» Problems to solve:
- a) In the text on Sir Cyril, how many years did he serve as President of the Senate?
- b) Return, word for word, the part of the text on Sir Cyril from "Sir Cyril, who rendered" to "Tilak de Zoysa.".

━━ Study text

Sir Cyril, who became the Chairman of the Urban Council, Kalutara, in 1941, later served the Senate for a period of 14 years of which 6 years as the Deputy President and thereafter 8 years as the President. He then initiated industries such as the Textile Industry and Rubber Industries leading to the generation of foreign exchange and also employment; this too with generous investment of his own finances. Further, he donated his own properties to set up housing complexes, commenced an omnibus service thereby providing a great public facility and a very special type of social service.
He became the President of the Young Men’s Buddhist Association (YMBA), Colombo, and President of the All-Ceylon Buddhist Congress and by providing leadership to a number of organizations such as the Boy Scouts Association, and the Parama Vingna-naartha Sangamaya.
The Kalutara Maha Vidyalaya and the Kalutara Balika Vidyalaya too were founded by Sir Cyril. The services rendered by him by way of assuming leadership and making significant financial donations to projects such as the Development of the Sacred City of Kataragama, the Kirivehera Restoration and other such, are limitless. The Government of Great Britain, whose attention was drawn to such distinguished development activities and social services, sought him out for the conferment of a Knighthood.
Sir Cyril, who rendered a host of memorable services in the history of the Sambuddha Sasana, attained fame as an ideal Buddhist Leader, Social Worker and as a ‘Humanitarian Statesman’. Owing to the example set by a generation, a story of a De Zoysa Dynasty has come to stay. It is V.T. de Zoysa, a brother of Sir Cyril, who served hand in hand with him, on their common mission of service to mankind and devotion to Buddhism.
With the demise of the two brothers, the mission of carrying forward such national services devolved upon the voluntary shoulders of V.T. de Zoysa’s sons, Deshamanya Ajita de Zoysa and Deshabandu Tilak de Zoysa.
The present generation of De Zoysas has taken upon themselves, with enhanced vigour, the responsibility of carrying forward the national, religious, Sasana-oriented, social and educational services generated by their ancestors and of setting in place various procedures essential to the growth of a just society. Their close association with cultivated, devout and patriotic Buddhist monks has been a source of much inspiration to and influence upon them.
Sir Cyril, who served the cause of the propagation of Buddhism did so in close association with, and the patronage of, the Chief Prelates of most of the Temples in and around the Balapitiya region and within the Kalutara District. Some such temples are in particular the Alutgama Kande Viharaya, the Moragalle Aaranya Senaasanaya, the Pinwaththe Saddharma-akara Pirivena, the Bambalapitiye Vajira-araamaya in Colombo and the Jayasekera- aramaya in Kuppiyaawaththa.
Among the noble services he rendered are developing temples and the dwellings of Buddhist monks (Vehera Vihaarasthaana) and of the Dhamma Schools designed to provide knowledge of the Dhamma to the youth of the land so that a society based on the principles of morality came into being with the growth of Young Men’s Buddhist Associations. Further, he promoted Bhikkhu education (the Education of the Ordained) based on the founding principles of the Buddha Sasana.

━━━━
━━ Supplied material

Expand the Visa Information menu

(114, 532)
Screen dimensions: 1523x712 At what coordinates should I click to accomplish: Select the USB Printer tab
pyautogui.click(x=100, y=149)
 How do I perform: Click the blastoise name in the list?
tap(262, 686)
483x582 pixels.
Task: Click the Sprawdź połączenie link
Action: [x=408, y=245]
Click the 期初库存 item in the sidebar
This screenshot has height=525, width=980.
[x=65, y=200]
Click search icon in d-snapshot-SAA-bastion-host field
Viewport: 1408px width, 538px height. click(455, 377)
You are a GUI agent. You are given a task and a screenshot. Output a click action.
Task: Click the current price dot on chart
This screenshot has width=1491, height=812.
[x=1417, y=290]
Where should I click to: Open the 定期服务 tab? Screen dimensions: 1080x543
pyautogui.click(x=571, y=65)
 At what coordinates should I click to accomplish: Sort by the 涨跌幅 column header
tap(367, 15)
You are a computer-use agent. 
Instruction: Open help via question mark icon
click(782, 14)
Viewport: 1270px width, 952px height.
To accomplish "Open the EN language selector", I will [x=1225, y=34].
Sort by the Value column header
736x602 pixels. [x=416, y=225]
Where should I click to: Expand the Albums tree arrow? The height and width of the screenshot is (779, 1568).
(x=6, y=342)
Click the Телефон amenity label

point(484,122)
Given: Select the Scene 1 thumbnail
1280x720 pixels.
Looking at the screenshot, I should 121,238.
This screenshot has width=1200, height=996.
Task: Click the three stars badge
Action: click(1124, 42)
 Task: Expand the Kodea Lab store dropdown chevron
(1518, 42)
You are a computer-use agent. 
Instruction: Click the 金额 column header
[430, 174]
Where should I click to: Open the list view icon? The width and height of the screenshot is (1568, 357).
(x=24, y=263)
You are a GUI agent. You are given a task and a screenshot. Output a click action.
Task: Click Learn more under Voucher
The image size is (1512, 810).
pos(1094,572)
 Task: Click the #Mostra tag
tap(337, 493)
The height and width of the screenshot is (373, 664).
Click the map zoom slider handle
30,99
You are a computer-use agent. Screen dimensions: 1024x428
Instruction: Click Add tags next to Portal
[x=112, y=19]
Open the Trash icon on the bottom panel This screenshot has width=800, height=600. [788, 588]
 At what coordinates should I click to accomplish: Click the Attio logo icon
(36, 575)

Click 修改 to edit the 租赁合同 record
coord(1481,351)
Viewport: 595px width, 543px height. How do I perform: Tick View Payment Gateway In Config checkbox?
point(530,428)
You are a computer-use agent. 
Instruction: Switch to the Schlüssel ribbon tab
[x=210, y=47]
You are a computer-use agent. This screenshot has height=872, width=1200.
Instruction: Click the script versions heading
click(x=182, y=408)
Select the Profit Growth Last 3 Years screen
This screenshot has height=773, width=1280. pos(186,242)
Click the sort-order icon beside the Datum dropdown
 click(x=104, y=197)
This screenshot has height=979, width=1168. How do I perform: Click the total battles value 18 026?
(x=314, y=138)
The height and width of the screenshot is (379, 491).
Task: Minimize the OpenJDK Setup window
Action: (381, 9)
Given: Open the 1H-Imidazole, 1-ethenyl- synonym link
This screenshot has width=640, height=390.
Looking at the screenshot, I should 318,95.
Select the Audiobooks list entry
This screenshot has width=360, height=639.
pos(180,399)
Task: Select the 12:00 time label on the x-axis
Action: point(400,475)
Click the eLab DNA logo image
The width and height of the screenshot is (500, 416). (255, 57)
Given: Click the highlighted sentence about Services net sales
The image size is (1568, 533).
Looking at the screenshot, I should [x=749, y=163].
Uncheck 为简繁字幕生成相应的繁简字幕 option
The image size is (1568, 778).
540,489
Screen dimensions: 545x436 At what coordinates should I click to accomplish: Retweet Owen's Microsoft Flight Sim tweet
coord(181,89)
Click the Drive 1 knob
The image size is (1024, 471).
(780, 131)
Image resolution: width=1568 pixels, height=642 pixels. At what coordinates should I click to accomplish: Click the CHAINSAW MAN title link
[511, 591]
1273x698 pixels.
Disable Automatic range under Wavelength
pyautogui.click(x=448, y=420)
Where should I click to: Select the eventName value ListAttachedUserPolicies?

━━━━

» Results of the tasks:
- a) 8 years

- b)
Sir Cyril, who rendered a host of memorable services in the history of the Sambuddha Sasana, attained fame as an ideal Buddhist Leader, Social Worker and as a ‘Humanitarian Statesman’. Owing to the example set by a generation, a story of a De Zoysa Dynasty has come to stay. It is V.T. de Zoysa, a brother of Sir Cyril, who served hand in hand with him, on their common mission of service to mankind and devotion to Buddhism.
With the demise of the two brothers, the mission of carrying forward such national services devolved upon the voluntary shoulders of V.T. de Zoysa’s sons, Deshamanya Ajita de Zoysa and Deshabandu Tilak de Zoysa.